The records below hold a stretch from the line with "The image size is (1372, 874)." through the line with "Select row number"; return exactly those lines, ends included, and nothing more.

# [Stored data entries]
=======

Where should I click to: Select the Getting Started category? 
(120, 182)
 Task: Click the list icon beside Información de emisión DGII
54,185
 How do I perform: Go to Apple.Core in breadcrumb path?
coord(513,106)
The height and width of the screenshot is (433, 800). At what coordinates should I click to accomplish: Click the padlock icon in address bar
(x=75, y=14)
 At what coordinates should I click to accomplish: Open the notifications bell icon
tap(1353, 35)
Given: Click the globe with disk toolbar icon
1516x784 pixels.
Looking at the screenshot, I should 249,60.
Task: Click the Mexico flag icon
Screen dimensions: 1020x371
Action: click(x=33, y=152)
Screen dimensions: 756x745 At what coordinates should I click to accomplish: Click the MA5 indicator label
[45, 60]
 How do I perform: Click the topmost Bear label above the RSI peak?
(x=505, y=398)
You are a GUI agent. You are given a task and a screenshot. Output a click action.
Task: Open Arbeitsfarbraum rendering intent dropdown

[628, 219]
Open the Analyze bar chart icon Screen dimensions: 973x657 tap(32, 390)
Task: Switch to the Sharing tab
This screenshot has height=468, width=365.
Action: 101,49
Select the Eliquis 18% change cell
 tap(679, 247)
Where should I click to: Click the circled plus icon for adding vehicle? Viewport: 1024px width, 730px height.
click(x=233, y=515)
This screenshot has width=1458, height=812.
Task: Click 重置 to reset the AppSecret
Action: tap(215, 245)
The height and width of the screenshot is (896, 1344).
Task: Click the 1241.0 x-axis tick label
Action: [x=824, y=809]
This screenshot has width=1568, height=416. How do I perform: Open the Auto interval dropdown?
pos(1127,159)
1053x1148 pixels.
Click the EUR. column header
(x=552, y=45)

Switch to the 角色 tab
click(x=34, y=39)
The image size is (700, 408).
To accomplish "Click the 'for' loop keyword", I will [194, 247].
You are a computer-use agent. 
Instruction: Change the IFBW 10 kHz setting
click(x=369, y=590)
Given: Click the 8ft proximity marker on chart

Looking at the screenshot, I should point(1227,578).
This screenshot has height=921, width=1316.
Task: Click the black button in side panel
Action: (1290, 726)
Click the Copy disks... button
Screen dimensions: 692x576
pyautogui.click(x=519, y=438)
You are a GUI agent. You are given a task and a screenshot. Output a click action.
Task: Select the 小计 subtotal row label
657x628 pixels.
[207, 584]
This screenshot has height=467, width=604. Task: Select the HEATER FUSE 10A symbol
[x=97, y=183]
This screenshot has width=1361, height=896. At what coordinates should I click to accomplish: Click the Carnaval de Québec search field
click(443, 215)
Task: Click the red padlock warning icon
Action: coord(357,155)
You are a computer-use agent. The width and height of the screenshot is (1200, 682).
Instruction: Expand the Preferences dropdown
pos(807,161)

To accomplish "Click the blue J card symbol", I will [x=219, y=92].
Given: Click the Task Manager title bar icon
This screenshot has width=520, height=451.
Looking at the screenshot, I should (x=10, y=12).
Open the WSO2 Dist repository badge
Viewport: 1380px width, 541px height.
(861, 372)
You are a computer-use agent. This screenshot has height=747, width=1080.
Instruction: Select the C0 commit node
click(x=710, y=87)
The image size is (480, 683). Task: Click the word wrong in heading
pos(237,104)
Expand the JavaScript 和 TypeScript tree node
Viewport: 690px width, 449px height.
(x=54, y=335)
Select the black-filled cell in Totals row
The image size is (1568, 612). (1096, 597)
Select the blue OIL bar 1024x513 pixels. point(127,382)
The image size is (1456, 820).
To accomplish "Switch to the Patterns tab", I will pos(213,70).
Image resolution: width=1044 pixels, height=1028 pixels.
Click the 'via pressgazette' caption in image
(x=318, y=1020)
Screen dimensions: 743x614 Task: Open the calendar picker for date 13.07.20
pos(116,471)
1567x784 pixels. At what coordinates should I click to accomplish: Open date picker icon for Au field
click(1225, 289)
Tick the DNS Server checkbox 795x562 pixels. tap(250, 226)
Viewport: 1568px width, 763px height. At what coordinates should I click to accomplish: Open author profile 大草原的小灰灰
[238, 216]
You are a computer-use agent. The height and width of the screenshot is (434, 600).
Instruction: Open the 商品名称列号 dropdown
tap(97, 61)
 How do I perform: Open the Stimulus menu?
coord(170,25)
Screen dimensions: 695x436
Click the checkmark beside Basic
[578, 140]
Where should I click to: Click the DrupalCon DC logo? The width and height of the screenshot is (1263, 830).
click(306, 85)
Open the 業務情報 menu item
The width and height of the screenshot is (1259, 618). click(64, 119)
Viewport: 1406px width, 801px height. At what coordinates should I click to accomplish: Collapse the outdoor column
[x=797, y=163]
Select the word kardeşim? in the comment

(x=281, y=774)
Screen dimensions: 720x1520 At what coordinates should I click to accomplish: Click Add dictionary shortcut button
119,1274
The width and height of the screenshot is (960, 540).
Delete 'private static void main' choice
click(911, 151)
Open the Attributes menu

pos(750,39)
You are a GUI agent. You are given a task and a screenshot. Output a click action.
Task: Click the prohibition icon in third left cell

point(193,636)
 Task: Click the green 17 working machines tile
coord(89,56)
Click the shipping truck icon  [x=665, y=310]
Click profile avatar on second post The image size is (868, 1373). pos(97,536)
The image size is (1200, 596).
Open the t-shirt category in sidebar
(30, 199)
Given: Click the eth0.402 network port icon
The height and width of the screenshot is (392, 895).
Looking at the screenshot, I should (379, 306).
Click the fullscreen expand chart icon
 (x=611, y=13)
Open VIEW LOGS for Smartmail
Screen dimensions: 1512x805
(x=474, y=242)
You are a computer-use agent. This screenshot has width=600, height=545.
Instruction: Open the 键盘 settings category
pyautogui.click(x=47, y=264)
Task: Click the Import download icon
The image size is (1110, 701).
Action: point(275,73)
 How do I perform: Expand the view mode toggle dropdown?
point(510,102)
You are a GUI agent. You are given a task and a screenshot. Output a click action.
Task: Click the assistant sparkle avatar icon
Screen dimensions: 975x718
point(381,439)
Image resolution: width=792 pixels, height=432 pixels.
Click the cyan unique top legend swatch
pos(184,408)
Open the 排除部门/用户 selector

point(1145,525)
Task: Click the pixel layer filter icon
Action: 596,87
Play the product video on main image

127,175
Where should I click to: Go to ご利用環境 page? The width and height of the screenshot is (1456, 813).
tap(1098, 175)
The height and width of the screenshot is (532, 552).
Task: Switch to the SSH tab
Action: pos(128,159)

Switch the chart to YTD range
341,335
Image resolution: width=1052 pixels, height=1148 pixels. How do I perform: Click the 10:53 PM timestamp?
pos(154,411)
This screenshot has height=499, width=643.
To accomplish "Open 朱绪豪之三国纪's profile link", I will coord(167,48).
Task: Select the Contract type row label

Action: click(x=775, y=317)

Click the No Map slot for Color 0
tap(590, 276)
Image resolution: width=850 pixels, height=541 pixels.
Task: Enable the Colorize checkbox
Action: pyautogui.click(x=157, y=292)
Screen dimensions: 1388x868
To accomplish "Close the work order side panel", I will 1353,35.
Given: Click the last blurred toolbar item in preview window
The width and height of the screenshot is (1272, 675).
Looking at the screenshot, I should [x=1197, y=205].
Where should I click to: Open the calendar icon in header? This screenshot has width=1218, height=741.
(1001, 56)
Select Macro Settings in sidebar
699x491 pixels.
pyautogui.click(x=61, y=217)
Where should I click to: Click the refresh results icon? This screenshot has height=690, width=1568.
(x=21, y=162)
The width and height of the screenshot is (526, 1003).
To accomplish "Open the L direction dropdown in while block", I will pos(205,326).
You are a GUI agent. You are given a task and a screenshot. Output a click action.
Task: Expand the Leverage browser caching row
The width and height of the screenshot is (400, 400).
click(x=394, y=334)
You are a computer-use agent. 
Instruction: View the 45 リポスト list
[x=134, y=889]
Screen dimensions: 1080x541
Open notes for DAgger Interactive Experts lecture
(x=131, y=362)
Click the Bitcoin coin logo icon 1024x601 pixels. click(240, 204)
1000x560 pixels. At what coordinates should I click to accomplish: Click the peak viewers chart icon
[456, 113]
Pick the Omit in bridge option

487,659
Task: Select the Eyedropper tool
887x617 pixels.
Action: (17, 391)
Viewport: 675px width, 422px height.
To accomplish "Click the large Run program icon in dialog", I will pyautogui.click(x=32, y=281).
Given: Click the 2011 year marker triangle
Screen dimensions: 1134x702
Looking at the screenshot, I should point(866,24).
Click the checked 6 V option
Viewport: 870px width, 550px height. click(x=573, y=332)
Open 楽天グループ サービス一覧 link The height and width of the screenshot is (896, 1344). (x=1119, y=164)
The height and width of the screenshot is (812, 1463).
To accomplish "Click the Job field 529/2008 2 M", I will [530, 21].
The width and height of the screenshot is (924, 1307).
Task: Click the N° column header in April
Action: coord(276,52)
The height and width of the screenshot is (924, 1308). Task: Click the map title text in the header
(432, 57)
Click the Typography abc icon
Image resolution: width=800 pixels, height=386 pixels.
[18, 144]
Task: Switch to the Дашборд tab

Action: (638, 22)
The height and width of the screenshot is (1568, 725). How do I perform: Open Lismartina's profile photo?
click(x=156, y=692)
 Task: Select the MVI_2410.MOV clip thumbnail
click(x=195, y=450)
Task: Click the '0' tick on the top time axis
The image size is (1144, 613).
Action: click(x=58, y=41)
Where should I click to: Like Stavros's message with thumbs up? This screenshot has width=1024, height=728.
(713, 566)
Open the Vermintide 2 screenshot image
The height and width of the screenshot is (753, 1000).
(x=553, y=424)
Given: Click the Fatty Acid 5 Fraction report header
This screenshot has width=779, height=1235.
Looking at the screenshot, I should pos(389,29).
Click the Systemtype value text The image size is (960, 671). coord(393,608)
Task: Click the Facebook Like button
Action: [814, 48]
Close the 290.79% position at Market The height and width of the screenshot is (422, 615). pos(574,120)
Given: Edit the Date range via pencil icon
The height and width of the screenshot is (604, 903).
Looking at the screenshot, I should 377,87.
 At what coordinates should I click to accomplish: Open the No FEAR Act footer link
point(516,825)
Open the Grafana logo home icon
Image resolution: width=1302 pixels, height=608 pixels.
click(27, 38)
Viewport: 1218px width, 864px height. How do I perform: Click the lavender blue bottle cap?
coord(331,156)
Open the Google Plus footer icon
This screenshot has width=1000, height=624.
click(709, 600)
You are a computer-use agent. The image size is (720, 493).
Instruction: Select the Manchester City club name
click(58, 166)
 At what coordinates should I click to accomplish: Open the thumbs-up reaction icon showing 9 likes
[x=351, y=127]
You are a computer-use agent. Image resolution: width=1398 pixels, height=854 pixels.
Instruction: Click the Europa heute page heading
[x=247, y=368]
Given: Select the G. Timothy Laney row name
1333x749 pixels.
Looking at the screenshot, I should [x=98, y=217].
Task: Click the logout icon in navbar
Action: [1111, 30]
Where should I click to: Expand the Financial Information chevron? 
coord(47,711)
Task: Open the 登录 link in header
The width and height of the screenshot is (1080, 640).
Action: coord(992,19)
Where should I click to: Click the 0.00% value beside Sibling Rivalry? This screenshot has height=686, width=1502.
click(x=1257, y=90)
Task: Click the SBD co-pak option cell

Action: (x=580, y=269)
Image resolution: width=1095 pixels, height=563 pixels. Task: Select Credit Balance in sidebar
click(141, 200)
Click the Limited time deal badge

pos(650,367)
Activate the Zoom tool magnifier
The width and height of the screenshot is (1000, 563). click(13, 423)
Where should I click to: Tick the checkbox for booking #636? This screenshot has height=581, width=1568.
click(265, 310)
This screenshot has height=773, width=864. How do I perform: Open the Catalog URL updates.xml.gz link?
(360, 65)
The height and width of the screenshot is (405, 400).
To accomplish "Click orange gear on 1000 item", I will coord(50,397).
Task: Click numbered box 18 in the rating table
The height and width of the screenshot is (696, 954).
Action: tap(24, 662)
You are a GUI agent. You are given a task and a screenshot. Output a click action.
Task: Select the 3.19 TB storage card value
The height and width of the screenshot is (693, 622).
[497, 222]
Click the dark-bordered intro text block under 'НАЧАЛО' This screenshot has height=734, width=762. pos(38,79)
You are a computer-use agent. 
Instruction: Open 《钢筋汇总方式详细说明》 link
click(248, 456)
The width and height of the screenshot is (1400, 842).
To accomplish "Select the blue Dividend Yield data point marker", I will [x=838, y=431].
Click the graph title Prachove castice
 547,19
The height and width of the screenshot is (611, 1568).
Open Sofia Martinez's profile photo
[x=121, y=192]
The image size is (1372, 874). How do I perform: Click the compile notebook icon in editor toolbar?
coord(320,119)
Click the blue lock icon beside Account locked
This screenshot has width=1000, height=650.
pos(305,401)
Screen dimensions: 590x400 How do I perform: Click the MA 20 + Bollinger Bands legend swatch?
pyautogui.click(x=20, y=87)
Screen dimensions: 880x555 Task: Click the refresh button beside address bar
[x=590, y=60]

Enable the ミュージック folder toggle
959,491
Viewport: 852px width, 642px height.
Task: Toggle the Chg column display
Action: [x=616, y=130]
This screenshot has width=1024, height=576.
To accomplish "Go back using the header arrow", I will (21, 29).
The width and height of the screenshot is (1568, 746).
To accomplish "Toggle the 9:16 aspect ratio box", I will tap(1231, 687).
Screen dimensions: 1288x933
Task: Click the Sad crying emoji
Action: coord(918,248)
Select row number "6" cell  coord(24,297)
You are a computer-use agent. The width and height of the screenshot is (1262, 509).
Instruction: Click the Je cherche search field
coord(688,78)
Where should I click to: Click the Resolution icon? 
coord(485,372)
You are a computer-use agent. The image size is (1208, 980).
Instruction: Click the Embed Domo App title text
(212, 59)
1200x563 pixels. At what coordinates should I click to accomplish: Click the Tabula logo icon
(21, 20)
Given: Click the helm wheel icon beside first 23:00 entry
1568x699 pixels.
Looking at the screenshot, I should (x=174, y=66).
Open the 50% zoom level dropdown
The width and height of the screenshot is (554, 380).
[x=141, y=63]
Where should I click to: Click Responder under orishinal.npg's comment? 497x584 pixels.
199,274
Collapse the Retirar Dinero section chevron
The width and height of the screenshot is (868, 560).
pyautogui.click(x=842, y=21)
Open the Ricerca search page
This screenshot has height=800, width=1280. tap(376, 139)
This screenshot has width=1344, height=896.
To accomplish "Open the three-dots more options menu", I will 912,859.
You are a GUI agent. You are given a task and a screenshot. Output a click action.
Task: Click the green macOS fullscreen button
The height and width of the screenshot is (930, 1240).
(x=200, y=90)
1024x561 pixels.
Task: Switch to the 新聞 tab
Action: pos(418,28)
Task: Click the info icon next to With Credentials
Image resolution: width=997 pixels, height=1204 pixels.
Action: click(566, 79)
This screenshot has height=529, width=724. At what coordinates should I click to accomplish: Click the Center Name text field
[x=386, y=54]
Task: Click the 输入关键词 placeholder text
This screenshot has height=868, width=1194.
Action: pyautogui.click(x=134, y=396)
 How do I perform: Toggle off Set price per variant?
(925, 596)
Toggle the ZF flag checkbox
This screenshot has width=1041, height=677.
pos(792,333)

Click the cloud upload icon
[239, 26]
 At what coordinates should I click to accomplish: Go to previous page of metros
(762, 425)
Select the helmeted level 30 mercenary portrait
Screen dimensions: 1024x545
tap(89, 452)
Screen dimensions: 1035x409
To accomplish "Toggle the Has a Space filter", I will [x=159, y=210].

=======

# [YOUR SOLUTION]
The image size is (1372, 874). How do I perform: Click the compile notebook icon in editor toolbar?
coord(320,119)
Click the blue lock icon beside Account locked
This screenshot has width=1000, height=650.
pos(305,401)
Screen dimensions: 590x400 How do I perform: Click the MA 20 + Bollinger Bands legend swatch?
pyautogui.click(x=20, y=87)
Screen dimensions: 880x555 Task: Click the refresh button beside address bar
[x=590, y=60]

Enable the ミュージック folder toggle
959,491
Viewport: 852px width, 642px height.
Task: Toggle the Chg column display
Action: [x=616, y=130]
This screenshot has width=1024, height=576.
To accomplish "Go back using the header arrow", I will (21, 29).
The width and height of the screenshot is (1568, 746).
To accomplish "Toggle the 9:16 aspect ratio box", I will tap(1231, 687).
Screen dimensions: 1288x933
Task: Click the Sad crying emoji
Action: coord(918,248)
Select row number "6" cell  coord(24,297)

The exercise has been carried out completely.